→ **Exercise goal**
Nothing may be left out, so copy every entry exactly.

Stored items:
◆ ◆ ◆ ◆ ◆

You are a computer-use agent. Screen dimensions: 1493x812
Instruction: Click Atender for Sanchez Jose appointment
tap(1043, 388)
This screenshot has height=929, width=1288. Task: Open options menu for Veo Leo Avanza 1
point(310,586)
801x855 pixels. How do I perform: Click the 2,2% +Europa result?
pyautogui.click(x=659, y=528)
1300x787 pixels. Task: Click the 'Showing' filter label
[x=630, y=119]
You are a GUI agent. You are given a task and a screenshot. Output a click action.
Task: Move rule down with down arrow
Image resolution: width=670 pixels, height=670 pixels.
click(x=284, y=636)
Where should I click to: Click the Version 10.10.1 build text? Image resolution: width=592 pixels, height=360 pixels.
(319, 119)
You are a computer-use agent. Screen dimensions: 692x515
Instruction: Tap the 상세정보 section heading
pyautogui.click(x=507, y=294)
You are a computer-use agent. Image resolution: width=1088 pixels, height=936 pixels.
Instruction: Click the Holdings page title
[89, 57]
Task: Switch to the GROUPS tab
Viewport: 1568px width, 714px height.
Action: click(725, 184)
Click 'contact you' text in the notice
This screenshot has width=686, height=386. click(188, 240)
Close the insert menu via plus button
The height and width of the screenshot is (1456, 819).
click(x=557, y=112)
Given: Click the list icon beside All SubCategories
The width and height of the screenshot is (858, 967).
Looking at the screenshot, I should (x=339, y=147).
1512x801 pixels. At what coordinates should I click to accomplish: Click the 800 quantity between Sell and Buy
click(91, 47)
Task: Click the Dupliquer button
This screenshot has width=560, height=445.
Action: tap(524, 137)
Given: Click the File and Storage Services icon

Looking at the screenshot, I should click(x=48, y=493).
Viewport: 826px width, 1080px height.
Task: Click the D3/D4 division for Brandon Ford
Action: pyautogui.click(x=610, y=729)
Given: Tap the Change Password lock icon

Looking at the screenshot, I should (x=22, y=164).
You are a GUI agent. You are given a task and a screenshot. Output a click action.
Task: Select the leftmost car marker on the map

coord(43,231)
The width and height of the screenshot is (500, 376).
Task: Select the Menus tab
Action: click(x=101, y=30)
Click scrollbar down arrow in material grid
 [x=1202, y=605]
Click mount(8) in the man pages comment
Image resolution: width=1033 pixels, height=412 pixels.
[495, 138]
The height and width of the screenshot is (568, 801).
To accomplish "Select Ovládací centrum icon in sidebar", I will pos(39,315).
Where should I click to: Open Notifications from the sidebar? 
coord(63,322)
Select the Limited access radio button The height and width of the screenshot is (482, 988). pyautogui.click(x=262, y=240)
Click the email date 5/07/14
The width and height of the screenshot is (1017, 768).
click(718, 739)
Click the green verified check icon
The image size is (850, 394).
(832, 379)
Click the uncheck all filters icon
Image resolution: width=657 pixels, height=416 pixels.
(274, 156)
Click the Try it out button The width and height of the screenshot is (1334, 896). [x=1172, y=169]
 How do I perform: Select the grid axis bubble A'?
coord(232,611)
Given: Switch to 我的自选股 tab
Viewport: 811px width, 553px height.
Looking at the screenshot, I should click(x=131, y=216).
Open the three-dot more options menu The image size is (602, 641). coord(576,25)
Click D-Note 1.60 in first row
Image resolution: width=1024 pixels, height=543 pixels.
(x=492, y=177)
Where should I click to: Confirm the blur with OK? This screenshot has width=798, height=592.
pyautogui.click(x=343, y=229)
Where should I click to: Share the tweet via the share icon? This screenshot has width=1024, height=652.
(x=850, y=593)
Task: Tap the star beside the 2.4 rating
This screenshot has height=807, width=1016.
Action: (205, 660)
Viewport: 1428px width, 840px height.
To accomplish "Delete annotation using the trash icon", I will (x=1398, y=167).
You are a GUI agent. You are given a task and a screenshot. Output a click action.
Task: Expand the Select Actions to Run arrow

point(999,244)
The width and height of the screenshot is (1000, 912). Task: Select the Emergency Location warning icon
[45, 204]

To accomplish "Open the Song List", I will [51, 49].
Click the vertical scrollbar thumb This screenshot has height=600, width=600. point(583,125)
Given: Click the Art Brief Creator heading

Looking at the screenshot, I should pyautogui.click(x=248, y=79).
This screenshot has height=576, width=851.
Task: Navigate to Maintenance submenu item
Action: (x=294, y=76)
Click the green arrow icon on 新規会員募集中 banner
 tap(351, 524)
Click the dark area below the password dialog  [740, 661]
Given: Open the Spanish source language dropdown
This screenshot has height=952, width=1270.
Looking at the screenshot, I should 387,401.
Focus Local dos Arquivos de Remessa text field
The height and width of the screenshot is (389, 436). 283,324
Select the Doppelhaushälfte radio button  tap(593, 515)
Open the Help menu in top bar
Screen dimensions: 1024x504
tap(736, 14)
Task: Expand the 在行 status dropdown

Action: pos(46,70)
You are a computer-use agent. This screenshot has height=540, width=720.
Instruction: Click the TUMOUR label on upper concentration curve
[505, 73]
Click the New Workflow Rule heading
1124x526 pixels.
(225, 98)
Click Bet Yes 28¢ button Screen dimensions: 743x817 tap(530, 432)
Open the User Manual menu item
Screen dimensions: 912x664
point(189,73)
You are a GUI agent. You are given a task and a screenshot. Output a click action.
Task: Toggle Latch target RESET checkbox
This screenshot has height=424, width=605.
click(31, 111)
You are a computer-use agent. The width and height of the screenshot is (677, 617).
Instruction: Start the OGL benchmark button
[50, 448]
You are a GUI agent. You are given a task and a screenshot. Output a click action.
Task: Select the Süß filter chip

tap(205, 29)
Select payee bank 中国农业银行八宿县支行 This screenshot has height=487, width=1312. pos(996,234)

◆ ◆ ◆ ◆ ◆

→ **Written response**
You are a computer-use agent. Screen dimensions: 1493x812
Instruction: Click Atender for Sanchez Jose appointment
tap(1043, 388)
This screenshot has height=929, width=1288. Task: Open options menu for Veo Leo Avanza 1
point(310,586)
801x855 pixels. How do I perform: Click the 2,2% +Europa result?
pyautogui.click(x=659, y=528)
1300x787 pixels. Task: Click the 'Showing' filter label
[x=630, y=119]
You are a GUI agent. You are given a task and a screenshot. Output a click action.
Task: Move rule down with down arrow
Image resolution: width=670 pixels, height=670 pixels.
click(x=284, y=636)
Where should I click to: Click the Version 10.10.1 build text? Image resolution: width=592 pixels, height=360 pixels.
(319, 119)
You are a computer-use agent. Screen dimensions: 692x515
Instruction: Tap the 상세정보 section heading
pyautogui.click(x=507, y=294)
You are a computer-use agent. Image resolution: width=1088 pixels, height=936 pixels.
Instruction: Click the Holdings page title
[89, 57]
Task: Switch to the GROUPS tab
Viewport: 1568px width, 714px height.
Action: click(725, 184)
Click 'contact you' text in the notice
This screenshot has width=686, height=386. click(188, 240)
Close the insert menu via plus button
The height and width of the screenshot is (1456, 819).
click(x=557, y=112)
Given: Click the list icon beside All SubCategories
The width and height of the screenshot is (858, 967).
Looking at the screenshot, I should (x=339, y=147).
1512x801 pixels. At what coordinates should I click to accomplish: Click the 800 quantity between Sell and Buy
click(91, 47)
Task: Click the Dupliquer button
This screenshot has width=560, height=445.
Action: tap(524, 137)
Given: Click the File and Storage Services icon

Looking at the screenshot, I should click(x=48, y=493).
Viewport: 826px width, 1080px height.
Task: Click the D3/D4 division for Brandon Ford
Action: pyautogui.click(x=610, y=729)
Given: Tap the Change Password lock icon

Looking at the screenshot, I should (x=22, y=164).
You are a GUI agent. You are given a task and a screenshot. Output a click action.
Task: Select the leftmost car marker on the map

coord(43,231)
The width and height of the screenshot is (500, 376).
Task: Select the Menus tab
Action: click(x=101, y=30)
Click scrollbar down arrow in material grid
 [x=1202, y=605]
Click mount(8) in the man pages comment
Image resolution: width=1033 pixels, height=412 pixels.
[495, 138]
The height and width of the screenshot is (568, 801).
To accomplish "Select Ovládací centrum icon in sidebar", I will pos(39,315).
Where should I click to: Open Notifications from the sidebar? 
coord(63,322)
Select the Limited access radio button The height and width of the screenshot is (482, 988). pyautogui.click(x=262, y=240)
Click the email date 5/07/14
The width and height of the screenshot is (1017, 768).
click(718, 739)
Click the green verified check icon
The image size is (850, 394).
(832, 379)
Click the uncheck all filters icon
Image resolution: width=657 pixels, height=416 pixels.
(274, 156)
Click the Try it out button The width and height of the screenshot is (1334, 896). [x=1172, y=169]
 How do I perform: Select the grid axis bubble A'?
coord(232,611)
Given: Switch to 我的自选股 tab
Viewport: 811px width, 553px height.
Looking at the screenshot, I should click(x=131, y=216).
Open the three-dot more options menu The image size is (602, 641). coord(576,25)
Click D-Note 1.60 in first row
Image resolution: width=1024 pixels, height=543 pixels.
(x=492, y=177)
Where should I click to: Confirm the blur with OK? This screenshot has width=798, height=592.
pyautogui.click(x=343, y=229)
Where should I click to: Share the tweet via the share icon? This screenshot has width=1024, height=652.
(x=850, y=593)
Task: Tap the star beside the 2.4 rating
This screenshot has height=807, width=1016.
Action: (205, 660)
Viewport: 1428px width, 840px height.
To accomplish "Delete annotation using the trash icon", I will (x=1398, y=167).
You are a GUI agent. You are given a task and a screenshot. Output a click action.
Task: Expand the Select Actions to Run arrow

point(999,244)
The width and height of the screenshot is (1000, 912). Task: Select the Emergency Location warning icon
[45, 204]

To accomplish "Open the Song List", I will [51, 49].
Click the vertical scrollbar thumb This screenshot has height=600, width=600. point(583,125)
Given: Click the Art Brief Creator heading

Looking at the screenshot, I should pyautogui.click(x=248, y=79).
This screenshot has height=576, width=851.
Task: Navigate to Maintenance submenu item
Action: (x=294, y=76)
Click the green arrow icon on 新規会員募集中 banner
 tap(351, 524)
Click the dark area below the password dialog  [740, 661]
Given: Open the Spanish source language dropdown
This screenshot has height=952, width=1270.
Looking at the screenshot, I should 387,401.
Focus Local dos Arquivos de Remessa text field
The height and width of the screenshot is (389, 436). 283,324
Select the Doppelhaushälfte radio button  tap(593, 515)
Open the Help menu in top bar
Screen dimensions: 1024x504
tap(736, 14)
Task: Expand the 在行 status dropdown

Action: pos(46,70)
You are a computer-use agent. This screenshot has height=540, width=720.
Instruction: Click the TUMOUR label on upper concentration curve
[505, 73]
Click the New Workflow Rule heading
1124x526 pixels.
(225, 98)
Click Bet Yes 28¢ button Screen dimensions: 743x817 tap(530, 432)
Open the User Manual menu item
Screen dimensions: 912x664
point(189,73)
You are a GUI agent. You are given a task and a screenshot. Output a click action.
Task: Toggle Latch target RESET checkbox
This screenshot has height=424, width=605.
click(31, 111)
You are a computer-use agent. The width and height of the screenshot is (677, 617).
Instruction: Start the OGL benchmark button
[50, 448]
You are a GUI agent. You are given a task and a screenshot. Output a click action.
Task: Select the Süß filter chip

tap(205, 29)
Select payee bank 中国农业银行八宿县支行 This screenshot has height=487, width=1312. pos(996,234)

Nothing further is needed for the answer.